If you purchase a flood insurance policy, coverage for the structure is available on a replacement cost basis.

3. Guaranteed or extended replacement cost coverage
After a major hurricane or a tornado, building materials and construction workers are often in great demand. This can push rebuilding costs above homeowners policy limits, leaving you without enough money to cover the bill. To protect against such a situation, you can buy a policy that pays more than the policy limits.

An extended replacement cost policy will pay an extra 20 percent or more above the limits, depending on the insurance company. A guaranteed replacement cost policy will pay whatever it costs to rebuild your home as it was before the fire or other disaster.

4. Building codes
Building codes are updated periodically and may have changed significantly since your home was built. If your home is badly damaged, you may be required to rebuild your home to meet new building codes. Generally, homeowners insurance policies (even a guaranteed replacement cost policy) won't pay for the extra expense of rebuilding to code. Many insurance companies offer an Ordinance or Law endorsement that pays a specified amount toward these costs. (An endorsement is a form attached to an insurance policy that changes what the policy covers.)

5. Inflation guard
Consider adding an inflation guard clause to your policy. This automatically adjusts the dwelling limit when you renew your policy to reflect current construction costs in your area.

6. Older homes
If you own an older home, you may not be able to buy a replacement cost policy. Instead, you may have to buy a modified replacement cost policy. This means that instead of repairing or replacing features typical of older homes, like plaster walls and wooden floors, with similar materials, the policy will pay for repairs using the standard building materials and construction techniques in use today.

---

How would you condense the paragraph of the homeowners insurance text that begins "Building codes are updated periodically" into a short bulleted list that keeps its main facts?

---

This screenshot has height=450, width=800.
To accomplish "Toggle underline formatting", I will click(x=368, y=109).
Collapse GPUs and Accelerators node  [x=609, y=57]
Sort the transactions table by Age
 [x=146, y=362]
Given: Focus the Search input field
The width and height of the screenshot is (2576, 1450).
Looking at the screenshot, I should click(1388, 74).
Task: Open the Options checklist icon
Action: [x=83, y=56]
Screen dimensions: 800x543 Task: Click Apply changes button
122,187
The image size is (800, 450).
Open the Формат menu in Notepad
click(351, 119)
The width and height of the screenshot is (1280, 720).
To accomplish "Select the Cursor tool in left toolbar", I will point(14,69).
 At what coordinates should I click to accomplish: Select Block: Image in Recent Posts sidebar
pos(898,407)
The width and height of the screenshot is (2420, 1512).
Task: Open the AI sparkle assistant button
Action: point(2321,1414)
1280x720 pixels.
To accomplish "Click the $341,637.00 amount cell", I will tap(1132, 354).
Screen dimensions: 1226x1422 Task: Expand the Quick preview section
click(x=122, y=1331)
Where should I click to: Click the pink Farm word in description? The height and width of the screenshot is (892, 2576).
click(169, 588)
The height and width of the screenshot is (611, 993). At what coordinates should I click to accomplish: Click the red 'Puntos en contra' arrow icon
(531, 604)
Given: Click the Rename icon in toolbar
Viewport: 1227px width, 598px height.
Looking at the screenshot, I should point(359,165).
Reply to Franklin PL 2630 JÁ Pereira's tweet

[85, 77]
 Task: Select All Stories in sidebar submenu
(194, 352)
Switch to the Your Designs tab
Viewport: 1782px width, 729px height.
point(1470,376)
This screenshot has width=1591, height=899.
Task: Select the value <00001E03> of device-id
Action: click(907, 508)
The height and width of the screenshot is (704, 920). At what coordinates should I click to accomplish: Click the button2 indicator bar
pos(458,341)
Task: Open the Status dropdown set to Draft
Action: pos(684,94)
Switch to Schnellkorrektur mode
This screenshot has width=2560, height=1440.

---

● **SOLUTION TO THIS EXERCISE**
- Building codes are updated periodically and may have changed a lot since your home was built.
- If your home is badly damaged, you may have to rebuild it to meet the new codes.
- Homeowners policies, even guaranteed replacement cost ones, generally won't pay the extra cost of rebuilding to code.
- Many insurers offer an Ordinance or Law endorsement that pays a specified amount toward these costs.
- An endorsement is a form attached to a policy that changes what it covers.